Kang Sang-jae (born 31 December 1994) is a South Korean professional basketball player. He began his career with the Korean Basketball League side Incheon Electroland Elephants and is now playing for Wonju DB Promy. and the South Korea national team.

==Early years==
A native of Daegu, Kang had been taller than most of his peers as a child and was thus drawn to basketball. He moved to Seoul for high school and attended Hongik University High School. With attention focused on Seoul's traditional powerhouses Yongsan and Kyungbock High Schools, he mostly flew under the radar until the fall 2012 championships, during which he led his high school to win the South Division title and was named tournament MVP.

==Career==
===College===
Kang played college basketball for Korea University and was teammates with Lee Jong-hyun. He was mostly a substitute player during his freshman year but established himself by his junior year, especially during the Professional-Amateur series, in which collegiate teams play against KBL professional and reserve teams. He and Lee, dubbed the "Twin Towers" because of their height, led Korea University to a surprise win over a Sangmu team composed of experienced KBL players fulfilling their mandatory military service. During his senior year, Korea University were overshadowed by a dominant Yonsei University team captained by Choi Jun-yong in the collegiate league and competitions but Kang impressed enough to earn a call up to the national team.

===Professional===
Kang, along with Lee and Choi, was considered one of the "big 3" of the 2016 KBL rookie draft. He was drafted third overall by Incheon Electroland Elephants. In his first season, he averaged 8.20 points, 4.58 rebounds and 0.96 assists as Incheon reached the semi-finals of the playoffs. He won the KBL Rookie of the Year Award. In the 2017–18 season, he averaged 9.63 points, 5.24 rebounds and 1.19 assists. In his 3rd season there, he averaged 11.62 points 5.64 rebounds and 1.39 assists.

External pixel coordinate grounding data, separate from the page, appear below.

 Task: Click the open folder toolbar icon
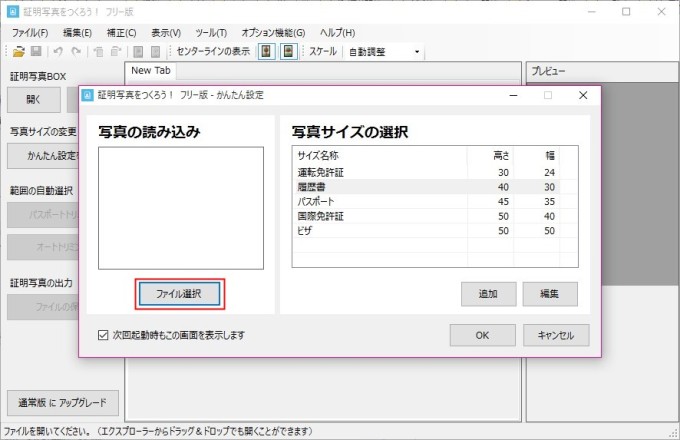coord(19,51)
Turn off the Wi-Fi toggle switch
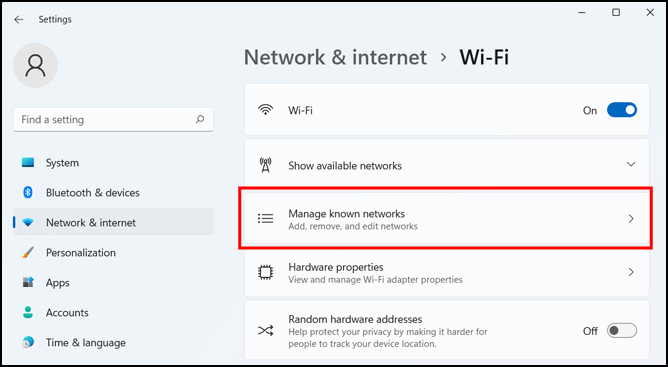The height and width of the screenshot is (367, 668). pos(622,110)
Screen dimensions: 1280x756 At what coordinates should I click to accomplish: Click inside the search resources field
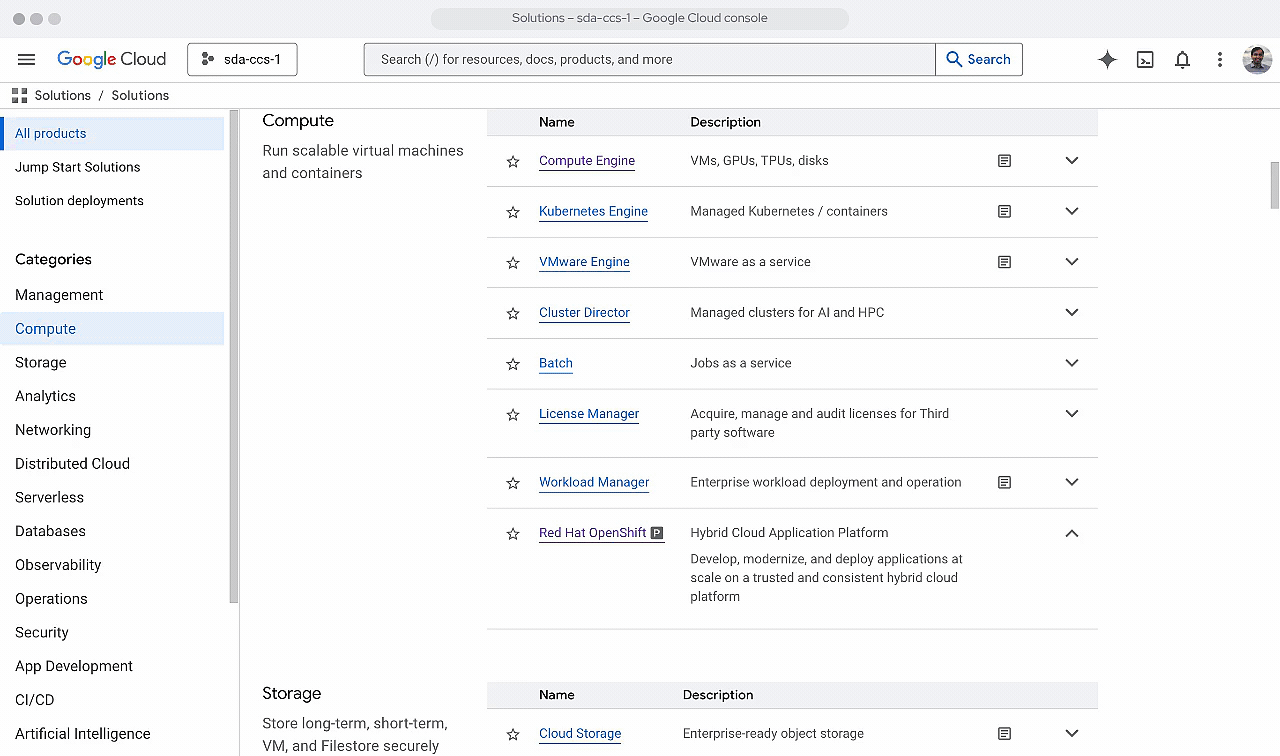pyautogui.click(x=648, y=59)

Kang enlisted for mandatory military service in June 2020 and was assigned to the Sangmu team after completing basic training. His contract ended following the 2020-21 season and he became a free agent. Wonju DB Promy signed him and veteran Park Chan-hee in a trade-off with Doo Kyung-min and announced that Kang would be added to the team roster immediately after his discharge. He was officially discharged on December 1, returning to the team for the remainder of the 2021-22 season.

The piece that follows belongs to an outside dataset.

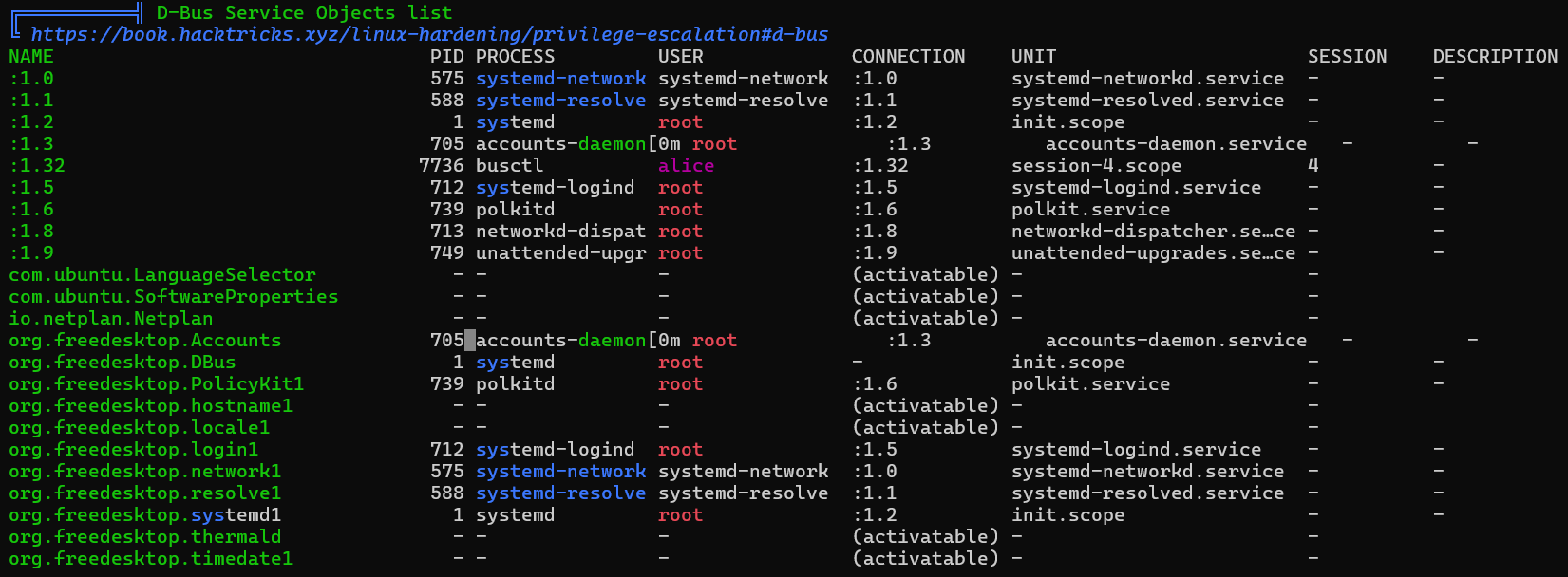Select session-4.scope unit text

click(x=1096, y=166)
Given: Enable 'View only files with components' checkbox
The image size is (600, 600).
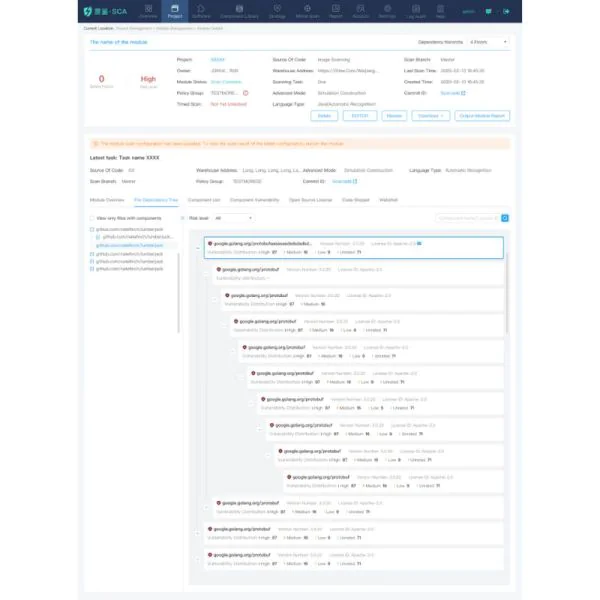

The next two seasons were largely forgetful as Kang struggled with inconsistent form and injuries. He was named captain by newly-appointed head coach Kim Joo-sung for the upcoming 2023-24 season. During the regular season, he averaged 14 points, 6.3 rebounds and 4.3 assists and played a vital role in DB qualifying for the playoffs for the first time since the 2017-18 season (excluding the 2019-20 during which the playoffs were canceled due to the COVID-19 pandemic). He was named in the KBL Best 5 for the first time in his career and finished runner-up in the voting for the KBL Most Valuable Player Award, which ultimately went to his DB teammate Ethan Alvano. However, he was unable to replicate his form during the playoffs. DB finished first in the regular season standings but were knocked by eventual Championship winners Busan KCC Egis in the playoff semifinals.

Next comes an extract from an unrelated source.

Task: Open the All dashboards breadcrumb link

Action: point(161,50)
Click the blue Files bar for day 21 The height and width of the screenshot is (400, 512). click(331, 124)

Kang became a free agent at the end of the 2023-24 season and re-signed with DB for another five-years. His new contract made him the highest-paid domestic player on the team. DB failed to qualify for the playoffs, finishing seventh in the regular league. Kang posted his worst ever statistic in points per game, averaging only 8.1 points in 40 games. He set a KBL record for the most number of rebounds in a single game by a player without scoring a single point, recording 22 rebounds during the win against Seoul SK Knights in March. It is also the third highest number by a domestic player in a league game.

===National team career===
====Junior teams====
Kang participated in the 2013 FIBA Under-19 World Championship, where he averaged 18.8 points, 2.2 rebounds and 1 assists

====Senior team====
Kang was named into the squad for the 2019 FIBA Basketball World Cup where he averaged 2.6 points, 1.6 rebounds and 0 assist at the tournament. He was called up to the national team several times while in the military to fill in for injured players.

==Personal life==
Kang married his girlfriend in May 2020, weeks before his enlistment. They have two daughters.